▶ _Required action_
Among the entries below, take the line with "Select the tag icon in the sidebar" and the line with "Open the Setup", and output them and every line between them exactly, with nothing else.

▶ _Data extract_
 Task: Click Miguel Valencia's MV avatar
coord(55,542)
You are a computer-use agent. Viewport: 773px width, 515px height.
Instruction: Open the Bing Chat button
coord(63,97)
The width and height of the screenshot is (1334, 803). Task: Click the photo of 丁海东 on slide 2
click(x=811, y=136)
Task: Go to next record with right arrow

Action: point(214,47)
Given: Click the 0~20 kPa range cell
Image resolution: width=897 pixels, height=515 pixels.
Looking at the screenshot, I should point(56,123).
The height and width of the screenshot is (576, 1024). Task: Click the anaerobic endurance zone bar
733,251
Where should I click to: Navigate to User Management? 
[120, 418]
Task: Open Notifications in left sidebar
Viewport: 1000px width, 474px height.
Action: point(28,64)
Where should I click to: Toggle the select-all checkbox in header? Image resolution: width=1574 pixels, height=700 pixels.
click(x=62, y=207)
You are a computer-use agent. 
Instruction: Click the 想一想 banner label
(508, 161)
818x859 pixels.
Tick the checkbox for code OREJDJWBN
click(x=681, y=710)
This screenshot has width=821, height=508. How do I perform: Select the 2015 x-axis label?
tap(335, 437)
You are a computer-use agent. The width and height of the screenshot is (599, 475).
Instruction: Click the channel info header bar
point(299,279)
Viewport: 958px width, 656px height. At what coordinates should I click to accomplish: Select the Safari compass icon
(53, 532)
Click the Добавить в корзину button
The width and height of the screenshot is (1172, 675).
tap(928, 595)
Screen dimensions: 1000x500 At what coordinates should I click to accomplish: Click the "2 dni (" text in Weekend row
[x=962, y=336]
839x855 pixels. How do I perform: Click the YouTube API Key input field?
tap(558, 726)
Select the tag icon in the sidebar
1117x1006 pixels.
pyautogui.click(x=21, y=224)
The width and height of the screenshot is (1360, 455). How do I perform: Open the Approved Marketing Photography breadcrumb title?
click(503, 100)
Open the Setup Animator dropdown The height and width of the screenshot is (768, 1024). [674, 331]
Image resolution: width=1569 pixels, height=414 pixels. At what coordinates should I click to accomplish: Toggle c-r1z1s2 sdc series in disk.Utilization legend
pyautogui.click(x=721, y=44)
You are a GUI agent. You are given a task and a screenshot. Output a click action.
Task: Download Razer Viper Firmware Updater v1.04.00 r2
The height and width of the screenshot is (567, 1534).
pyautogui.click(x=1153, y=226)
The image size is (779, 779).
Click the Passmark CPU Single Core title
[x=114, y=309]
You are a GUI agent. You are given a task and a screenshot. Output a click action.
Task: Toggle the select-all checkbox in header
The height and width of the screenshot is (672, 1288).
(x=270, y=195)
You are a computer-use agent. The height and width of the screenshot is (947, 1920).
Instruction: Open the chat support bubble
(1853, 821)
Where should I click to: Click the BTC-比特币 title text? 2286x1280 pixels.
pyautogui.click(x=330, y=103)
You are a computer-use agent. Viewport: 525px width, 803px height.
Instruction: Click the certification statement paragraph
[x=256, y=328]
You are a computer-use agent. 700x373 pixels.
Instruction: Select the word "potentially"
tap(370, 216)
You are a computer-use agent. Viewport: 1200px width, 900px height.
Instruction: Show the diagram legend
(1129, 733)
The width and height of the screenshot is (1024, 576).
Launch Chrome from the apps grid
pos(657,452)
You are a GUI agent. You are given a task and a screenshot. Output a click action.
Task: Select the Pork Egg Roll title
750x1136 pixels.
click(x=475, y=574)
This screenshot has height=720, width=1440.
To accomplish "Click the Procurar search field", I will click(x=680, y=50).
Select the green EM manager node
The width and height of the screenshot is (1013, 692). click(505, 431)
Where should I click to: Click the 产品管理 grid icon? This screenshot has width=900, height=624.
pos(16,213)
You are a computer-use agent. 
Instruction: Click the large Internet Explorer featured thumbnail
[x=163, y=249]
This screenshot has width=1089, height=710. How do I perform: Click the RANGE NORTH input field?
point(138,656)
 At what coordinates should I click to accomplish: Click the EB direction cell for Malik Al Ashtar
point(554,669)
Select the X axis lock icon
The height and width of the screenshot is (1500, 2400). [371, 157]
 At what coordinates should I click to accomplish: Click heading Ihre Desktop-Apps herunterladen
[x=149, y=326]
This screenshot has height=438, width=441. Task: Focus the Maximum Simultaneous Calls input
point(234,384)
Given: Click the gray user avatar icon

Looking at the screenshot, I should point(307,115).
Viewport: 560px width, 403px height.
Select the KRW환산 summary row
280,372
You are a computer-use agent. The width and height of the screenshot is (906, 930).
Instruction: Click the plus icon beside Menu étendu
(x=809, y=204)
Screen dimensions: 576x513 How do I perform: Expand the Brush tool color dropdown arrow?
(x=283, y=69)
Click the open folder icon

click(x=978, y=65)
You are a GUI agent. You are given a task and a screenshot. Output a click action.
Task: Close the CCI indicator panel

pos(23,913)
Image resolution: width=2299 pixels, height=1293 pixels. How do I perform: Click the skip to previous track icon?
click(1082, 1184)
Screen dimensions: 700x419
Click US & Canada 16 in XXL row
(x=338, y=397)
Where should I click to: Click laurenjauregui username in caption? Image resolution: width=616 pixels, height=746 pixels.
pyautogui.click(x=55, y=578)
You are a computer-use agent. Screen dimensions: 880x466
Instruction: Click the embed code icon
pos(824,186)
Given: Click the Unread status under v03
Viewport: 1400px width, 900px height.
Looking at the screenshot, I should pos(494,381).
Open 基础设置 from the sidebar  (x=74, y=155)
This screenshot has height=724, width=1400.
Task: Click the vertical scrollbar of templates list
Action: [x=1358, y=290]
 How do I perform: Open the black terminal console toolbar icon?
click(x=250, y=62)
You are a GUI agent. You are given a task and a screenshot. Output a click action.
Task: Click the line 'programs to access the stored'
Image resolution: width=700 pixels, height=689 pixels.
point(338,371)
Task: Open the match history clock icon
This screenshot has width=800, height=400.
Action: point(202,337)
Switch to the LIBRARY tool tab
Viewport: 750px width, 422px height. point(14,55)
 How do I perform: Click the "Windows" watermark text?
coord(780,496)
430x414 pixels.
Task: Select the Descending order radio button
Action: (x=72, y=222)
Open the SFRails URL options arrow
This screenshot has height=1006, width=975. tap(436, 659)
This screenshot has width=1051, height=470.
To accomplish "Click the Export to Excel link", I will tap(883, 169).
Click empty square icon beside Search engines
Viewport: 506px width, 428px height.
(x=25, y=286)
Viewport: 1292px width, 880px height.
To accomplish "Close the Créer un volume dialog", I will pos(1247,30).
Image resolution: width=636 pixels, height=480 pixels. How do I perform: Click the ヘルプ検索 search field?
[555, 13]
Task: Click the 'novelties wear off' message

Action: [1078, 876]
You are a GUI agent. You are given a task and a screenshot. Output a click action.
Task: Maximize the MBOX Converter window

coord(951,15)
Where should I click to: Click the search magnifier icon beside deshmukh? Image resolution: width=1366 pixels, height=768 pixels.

▶ _Task output_
Select the tag icon in the sidebar
1117x1006 pixels.
pyautogui.click(x=21, y=224)
The width and height of the screenshot is (1360, 455). How do I perform: Open the Approved Marketing Photography breadcrumb title?
click(503, 100)
Open the Setup Animator dropdown The height and width of the screenshot is (768, 1024). [674, 331]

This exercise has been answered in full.